I was young, handsome, and certainly no fool. I had every right to the notice of a woman. But Elena Grigorievna, with unusual dexterity, evaded all talk of love. She compelled me to talk to her exactly as if we had been at a party in the midst of many other people. She laughed at my witticisms, but pretended not to understand any of my hints.
In spite of this, a special kind of intimacy sprang up between us, allowing us to speak more openly. And at length, knowing that it was nearly time to say good-night, I made up my mind. My consciousness, as it were, reminded me that such a suitable occasion would not repeat itself. “If you don’t take advantage of to-day,” said I to myself, “you have only yourself to blame.” By a great effort of will, I suddenly broke off the conversation in the middle of a word, and in a moment, somewhat incoherently and awkwardly, I said out all that had been hidden in my soul.
“Why are we pretending, Elena Grigorievna? You know very well why I came to-day. I came to tell you that I love you. And now I say it to you. I cannot but love you and I want you to love me. Drive me away and I will humbly depart. If you don’t tell me to go I shall take it as a sign that you love me. I don’t want anything in between. I want either your anger or your love.”
The childlike eyes of Elena Grigorievna became cold. They looked like crystal. I read such a clear answer in her countenance that I got up without another word and wanted to go off straight away. But she stopped me.
“That’s enough! Where are you going? Don’t behave like a little boy. Sit down.”
She made me sit down near her and began to speak to me as if she had been an elder sister talking to a wayward child.

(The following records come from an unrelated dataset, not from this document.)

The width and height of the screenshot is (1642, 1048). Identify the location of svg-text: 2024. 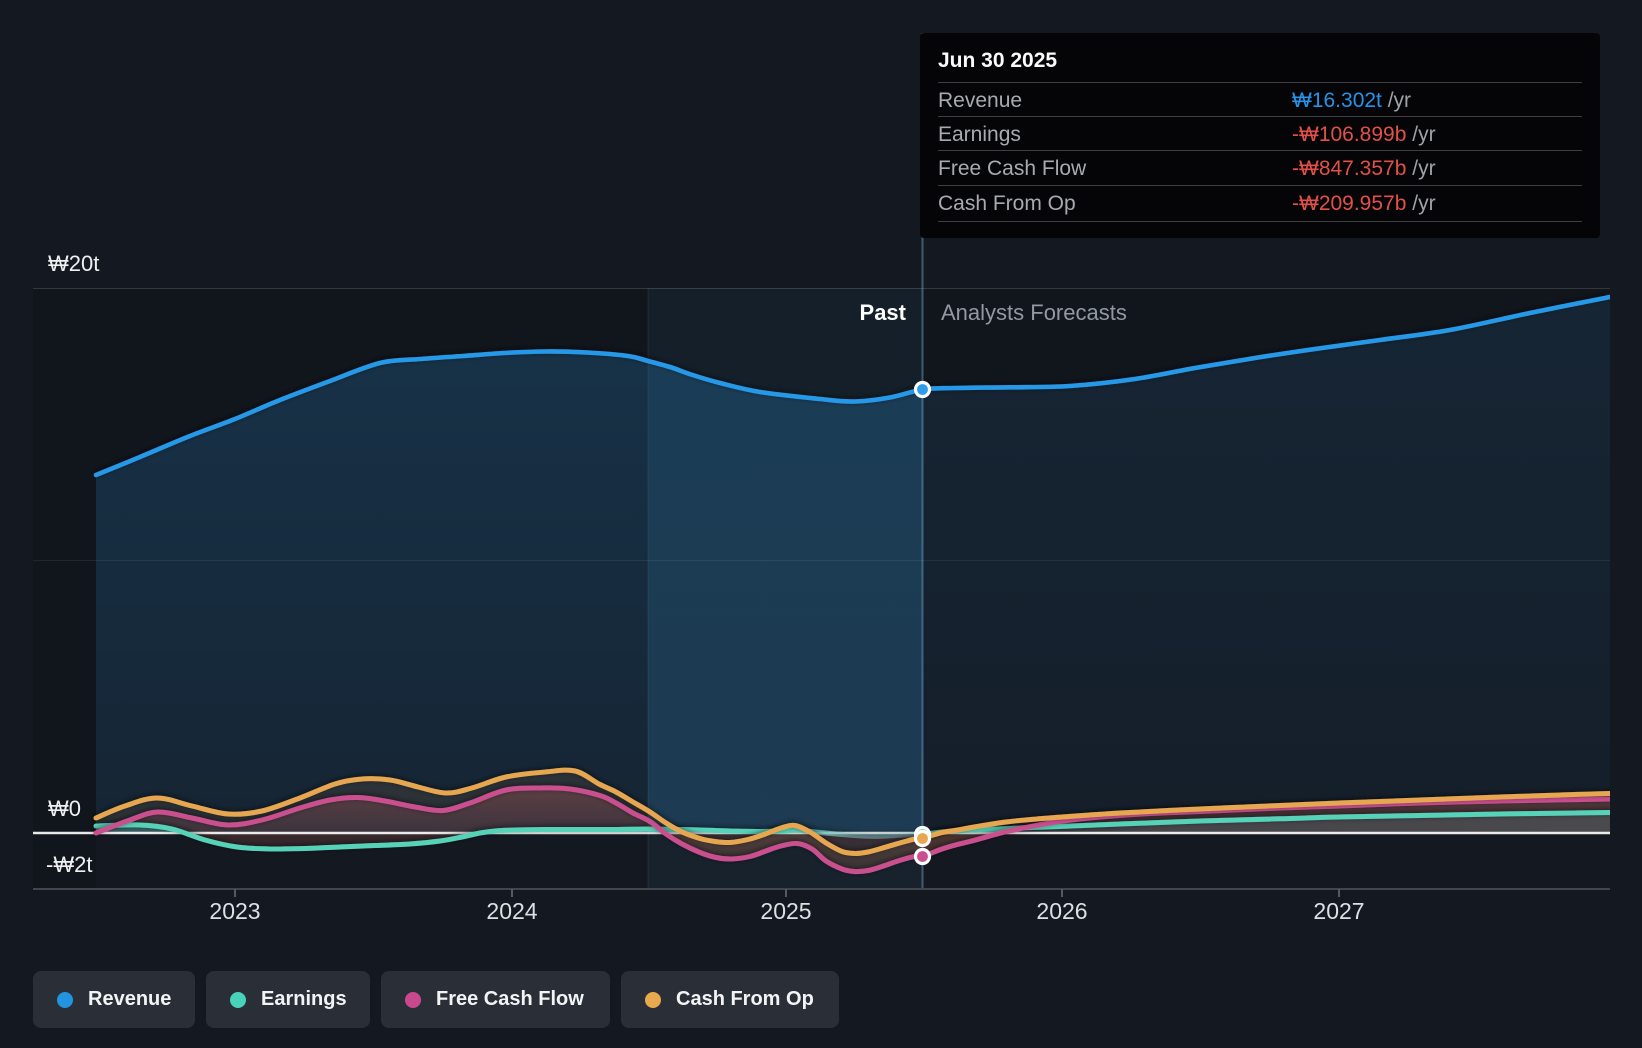
(512, 911).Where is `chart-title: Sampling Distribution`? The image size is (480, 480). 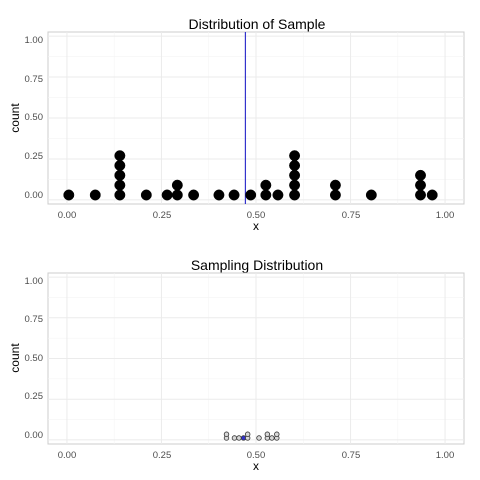
chart-title: Sampling Distribution is located at coordinates (257, 265).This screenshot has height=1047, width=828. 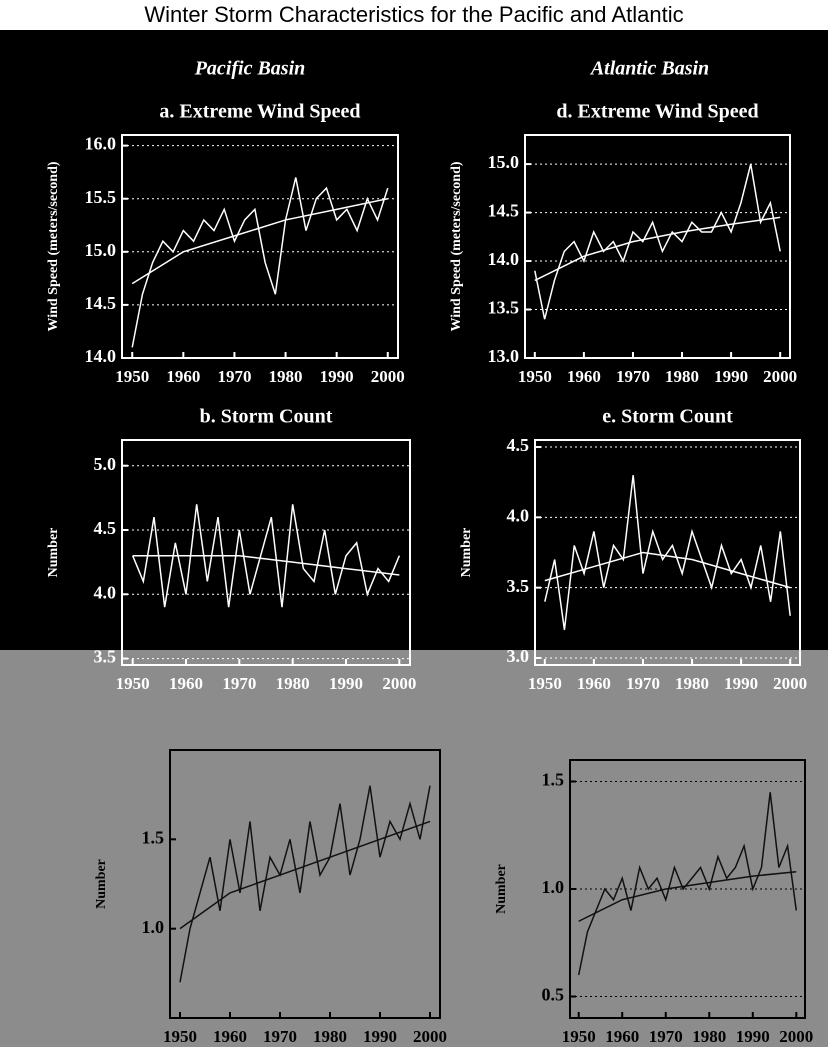 I want to click on y-tick-label: 0.5, so click(x=554, y=995).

“You are too young yet, and love is something new to you. If another woman were in my place you would fall in love with her. In a month’s time you would begin to love a third. But there is another kind of love which drains the depths of the soul. Such a love I had for Sergey, my husband, who is dead. I have given to him all I can ever feel. However much you may speak to me of love, I shall hear you no more than if I were dead. You must understand that I have no longer any capacity to attach any meaning to such words. It’s just as if you spoke to someone who could not hear you. Reconcile yourself to this. You can no more be offended than if you were unable to make a dead woman love you.”
Elena Grigorievna spoke with a slight smile. This appeared to me to be almost insulting. I imagined that she was laughing at me, in thus putting forward her own love for her dead husband. I felt myself grow pale. I remember the tears springing to my eyes.
My agitation was not unobserved by Elena Grigorievna. I saw the expression of her cold eyes begin to change. She understood that I was suffering. Restraining me with her hand, as she saw I wanted to get up without replying, she drew her chair nearer mine. I felt her breath on my face. Then lowering her voice, although we were alone in the room, she said to me, with a real frankness and tender intimacy:
“Forgive me, if I’ve offended you. Perhaps I am mistaken about your feeling, and it’s more serious than I thought. So I will tell you the whole truth. Listen. My love for Sergey is not dead, but living. I love him, not for the past, but in the present. I am not separated from him. I take your confession to me seriously; take mine in the same way. From the very day of his death, Sergey began to show himself to me, invisibly but clearly. I am conscious of his nearness, I feel his breath, I hear his caressing whisper. I answer him and I have quiet talks with him. At times he almost openly kisses me, on my hair, my cheeks, my lips. At times I see his reflection dimly in the half-light, in a mirror. As soon as I am alone, he at once shows himself to me. I am accustomed to this life with a shadow. I go on loving Sergey in this other form of his, just as passionately and tenderly as I loved him before. I want no other love. And I will not break faith with the man who has not left me, even though he has passed beyond the bounds of this life. If you tell me that I rave, that I have an hallucination, I shall answer that it makes no difference to me what you think. I am happy in my love, why should I refuse my happiness? Let me be happy.”